I have this function of $\beta$: $$f(\beta)=\left(\textbf{y}-\textbf{X}\beta\right)^T\left(\textbf{y}-\textbf{X}\beta\right)$$
Where:
- $\textbf{y}$ is a $N \times 1$ column vector.
- $\textbf{X}$ is a $N \times p$ matrix.
- Therefore $\beta$ is a $p \times 1$ column vector.
I'm asked to differentiate $f(\beta)$ with respect to $\beta$, but I've never worked with matrices when it comes to differentiating, I find it a bit difficult.

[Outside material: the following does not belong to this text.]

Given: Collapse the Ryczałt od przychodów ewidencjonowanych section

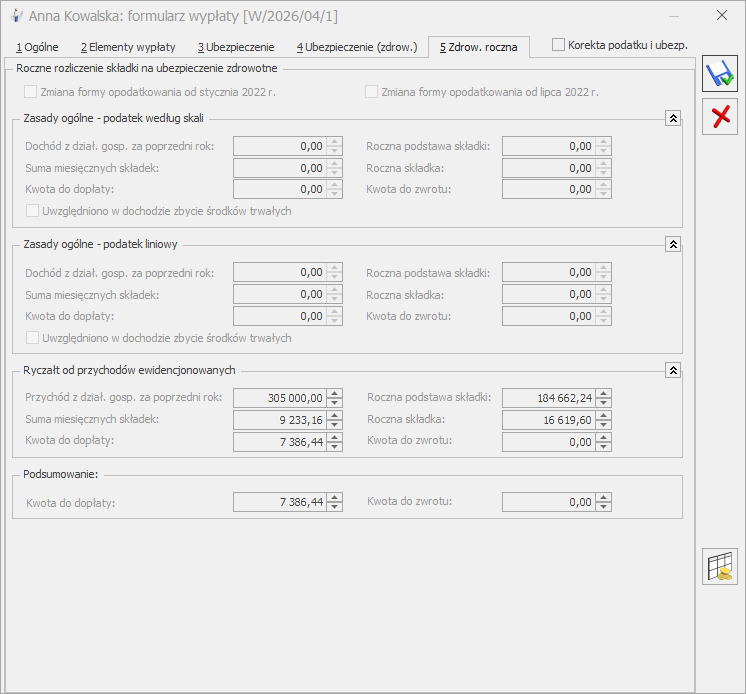Looking at the screenshot, I should coord(673,370).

I looked for help on some books I have and on the internet, and found these expressions:
$\left(\partial/\partial_{\textbf{x}}\right)\textbf{x}^T\textbf{y}=\left(\partial/\partial_{\textbf{x}}\right)\textbf{y}^T\textbf{x}=\textbf{y}$
$\left(\partial/\partial_{\textbf{x}}\right)\textbf{x}^TA\textbf{y}=\left(\partial/\partial_{\textbf{x}}\right)\textbf{y}^TA^T\textbf{x}=A\textbf{y}$
But I can't seem to be able to apply them in my case. Any help is more than appreciated, I'm still in my learning stage with mathematics.
EDIT
I've tried to apply the chain rule to no avail, apparently, because it doesn't match with the final solution given by the book I took this problem from: $$\dfrac{\partial f(\beta)}{\partial \beta}=-\textbf{X}^T\left(\textbf{y}-\textbf{X}\beta\right)-\left(\textbf{y}-\textbf{X}\beta\right)^T\textbf{X}$$
Just play a Taylor series trick. Recall, Taylor series tell us that $$ f(x+\partial x) = f(x) + f^\prime(x)\partial x + o(\|\partial x\|) $$ Hence, we can see that \begin{align*} f(\beta+\partial \beta) =&(y-X(\beta+\partial \beta))^T(y-X(\beta+\partial \beta))\\ =&(y-X\beta+X\partial \beta)^T(y-X\beta+X\partial \beta)\\ =&\underbrace{(y-X\beta)^T(y-X\beta)}_{f(\beta)}\underbrace{-(X\partial \beta)^T(y-X\beta) - (y-X\beta)^T(X\partial \beta)}_{f^\prime(\beta)\partial \beta}+\underbrace{(X\partial \beta)^T(X\partial\beta)}_{o(\|\partial \beta\|}\\ \end{align*} Basically, we just expand $f(\beta + \partial \beta)$, regroup terms, and Taylor's theorem tells us which one the derivative is. This gives \begin{align*} f^\prime(\beta)\partial \beta =&-(X\partial \beta)^T(y-X\beta) - (y-X\beta)^T(X\partial \beta)\\ =&-\partial \beta^TX^T(y-X\beta) - (y-X\beta)^TX\partial \beta\\ =&-(X^T(y-X\beta))^T\partial \beta - (y-X\beta)^TX\partial \beta\\ =&-2(X^T(y-X\beta))^T\partial \beta\\ \end{align*}
From the Riesz representation theorem we get that $\langle \nabla f(\beta),\partial \beta\rangle = f^\prime(\beta)\partial \beta$ or that $\nabla f(\beta)^T\partial\beta = f^\prime(\beta)\partial \beta$. Matching terms, we get the result we want which is $$ \nabla f(\beta) = -2X^T(y-X\beta). $$